▶ _What is being asked_
Copy the lines of the records word for word, beginning at the line that contains "Select the frame" and continuing through the last line of the records.

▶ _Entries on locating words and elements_

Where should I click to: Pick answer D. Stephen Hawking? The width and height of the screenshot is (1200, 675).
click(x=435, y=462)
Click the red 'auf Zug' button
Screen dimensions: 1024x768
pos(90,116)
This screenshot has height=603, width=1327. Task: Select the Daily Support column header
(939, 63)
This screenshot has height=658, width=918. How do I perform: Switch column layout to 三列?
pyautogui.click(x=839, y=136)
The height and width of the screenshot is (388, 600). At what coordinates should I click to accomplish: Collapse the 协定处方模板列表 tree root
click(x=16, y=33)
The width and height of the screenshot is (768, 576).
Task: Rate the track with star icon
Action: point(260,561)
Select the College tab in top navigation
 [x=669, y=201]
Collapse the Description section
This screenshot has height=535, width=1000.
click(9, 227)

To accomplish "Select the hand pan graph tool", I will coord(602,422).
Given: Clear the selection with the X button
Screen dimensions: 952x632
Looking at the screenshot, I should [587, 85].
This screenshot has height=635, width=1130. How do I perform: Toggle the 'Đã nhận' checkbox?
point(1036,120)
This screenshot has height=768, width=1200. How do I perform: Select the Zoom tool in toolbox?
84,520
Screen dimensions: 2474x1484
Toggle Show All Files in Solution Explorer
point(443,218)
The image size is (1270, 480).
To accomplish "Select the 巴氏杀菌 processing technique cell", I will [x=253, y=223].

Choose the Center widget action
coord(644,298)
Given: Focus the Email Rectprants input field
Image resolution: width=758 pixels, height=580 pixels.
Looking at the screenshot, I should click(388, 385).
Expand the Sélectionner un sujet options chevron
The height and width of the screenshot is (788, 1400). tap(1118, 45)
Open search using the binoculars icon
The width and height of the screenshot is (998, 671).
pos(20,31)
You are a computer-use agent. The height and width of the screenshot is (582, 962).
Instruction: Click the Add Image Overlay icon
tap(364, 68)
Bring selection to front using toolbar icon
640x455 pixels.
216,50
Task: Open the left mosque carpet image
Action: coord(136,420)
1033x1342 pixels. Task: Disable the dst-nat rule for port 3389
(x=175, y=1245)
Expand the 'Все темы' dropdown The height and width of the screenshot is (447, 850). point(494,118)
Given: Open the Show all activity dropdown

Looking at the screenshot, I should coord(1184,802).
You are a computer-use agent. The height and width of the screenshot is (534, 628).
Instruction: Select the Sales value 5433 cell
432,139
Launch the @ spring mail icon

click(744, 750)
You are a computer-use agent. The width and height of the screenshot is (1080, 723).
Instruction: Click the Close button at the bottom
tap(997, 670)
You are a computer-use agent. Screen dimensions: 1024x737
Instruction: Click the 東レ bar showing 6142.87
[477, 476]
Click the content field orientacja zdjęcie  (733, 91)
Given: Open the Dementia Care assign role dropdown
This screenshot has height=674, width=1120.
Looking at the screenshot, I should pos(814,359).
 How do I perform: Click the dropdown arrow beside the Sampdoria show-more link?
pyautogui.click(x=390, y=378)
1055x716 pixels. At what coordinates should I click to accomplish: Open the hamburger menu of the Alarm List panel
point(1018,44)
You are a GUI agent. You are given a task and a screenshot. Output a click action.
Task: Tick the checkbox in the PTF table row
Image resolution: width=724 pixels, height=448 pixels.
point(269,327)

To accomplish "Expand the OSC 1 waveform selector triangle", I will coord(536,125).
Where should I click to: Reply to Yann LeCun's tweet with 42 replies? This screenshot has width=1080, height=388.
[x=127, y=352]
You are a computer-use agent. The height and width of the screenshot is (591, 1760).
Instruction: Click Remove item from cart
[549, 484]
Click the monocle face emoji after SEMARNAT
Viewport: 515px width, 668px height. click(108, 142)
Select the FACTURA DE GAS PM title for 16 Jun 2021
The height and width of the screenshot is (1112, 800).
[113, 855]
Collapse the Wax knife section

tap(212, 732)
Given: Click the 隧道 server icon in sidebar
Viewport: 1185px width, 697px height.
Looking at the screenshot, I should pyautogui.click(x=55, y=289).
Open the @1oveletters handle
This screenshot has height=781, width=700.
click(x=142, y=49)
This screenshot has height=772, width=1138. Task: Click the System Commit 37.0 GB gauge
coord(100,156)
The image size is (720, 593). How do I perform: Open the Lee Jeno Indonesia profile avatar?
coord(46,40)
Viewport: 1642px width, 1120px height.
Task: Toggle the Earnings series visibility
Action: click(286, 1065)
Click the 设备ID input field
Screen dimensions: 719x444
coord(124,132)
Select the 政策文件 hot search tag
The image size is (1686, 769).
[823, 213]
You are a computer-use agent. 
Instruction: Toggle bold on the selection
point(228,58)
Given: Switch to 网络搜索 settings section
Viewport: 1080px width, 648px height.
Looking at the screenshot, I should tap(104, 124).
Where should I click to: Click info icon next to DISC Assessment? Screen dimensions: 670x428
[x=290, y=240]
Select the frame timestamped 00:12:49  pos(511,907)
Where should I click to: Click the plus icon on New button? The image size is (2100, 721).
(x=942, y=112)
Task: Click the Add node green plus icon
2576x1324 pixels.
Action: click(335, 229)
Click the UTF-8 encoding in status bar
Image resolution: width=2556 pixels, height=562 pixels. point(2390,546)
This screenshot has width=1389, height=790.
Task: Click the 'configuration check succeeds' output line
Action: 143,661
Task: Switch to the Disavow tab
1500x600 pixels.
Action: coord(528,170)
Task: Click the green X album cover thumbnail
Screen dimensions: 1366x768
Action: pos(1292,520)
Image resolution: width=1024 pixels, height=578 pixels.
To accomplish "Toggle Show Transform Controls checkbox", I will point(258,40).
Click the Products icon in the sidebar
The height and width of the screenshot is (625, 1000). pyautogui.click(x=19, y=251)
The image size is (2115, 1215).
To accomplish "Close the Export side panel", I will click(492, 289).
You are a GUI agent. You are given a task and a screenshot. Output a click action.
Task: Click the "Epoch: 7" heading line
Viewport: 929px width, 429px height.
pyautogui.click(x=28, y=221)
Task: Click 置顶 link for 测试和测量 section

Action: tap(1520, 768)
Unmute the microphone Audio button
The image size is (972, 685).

▶ _Written reply_
Select the frame timestamped 00:12:49  pos(511,907)
Where should I click to: Click the plus icon on New button? The image size is (2100, 721).
(x=942, y=112)
Task: Click the Add node green plus icon
2576x1324 pixels.
Action: click(335, 229)
Click the UTF-8 encoding in status bar
Image resolution: width=2556 pixels, height=562 pixels. point(2390,546)
This screenshot has width=1389, height=790.
Task: Click the 'configuration check succeeds' output line
Action: 143,661
Task: Switch to the Disavow tab
1500x600 pixels.
Action: coord(528,170)
Task: Click the green X album cover thumbnail
Screen dimensions: 1366x768
Action: pos(1292,520)
Image resolution: width=1024 pixels, height=578 pixels.
To accomplish "Toggle Show Transform Controls checkbox", I will point(258,40).
Click the Products icon in the sidebar
The height and width of the screenshot is (625, 1000). pyautogui.click(x=19, y=251)
The image size is (2115, 1215).
To accomplish "Close the Export side panel", I will click(492, 289).
You are a GUI agent. You are given a task and a screenshot. Output a click action.
Task: Click the "Epoch: 7" heading line
Viewport: 929px width, 429px height.
pyautogui.click(x=28, y=221)
Task: Click 置顶 link for 测试和测量 section

Action: tap(1520, 768)
Unmute the microphone Audio button
The image size is (972, 685).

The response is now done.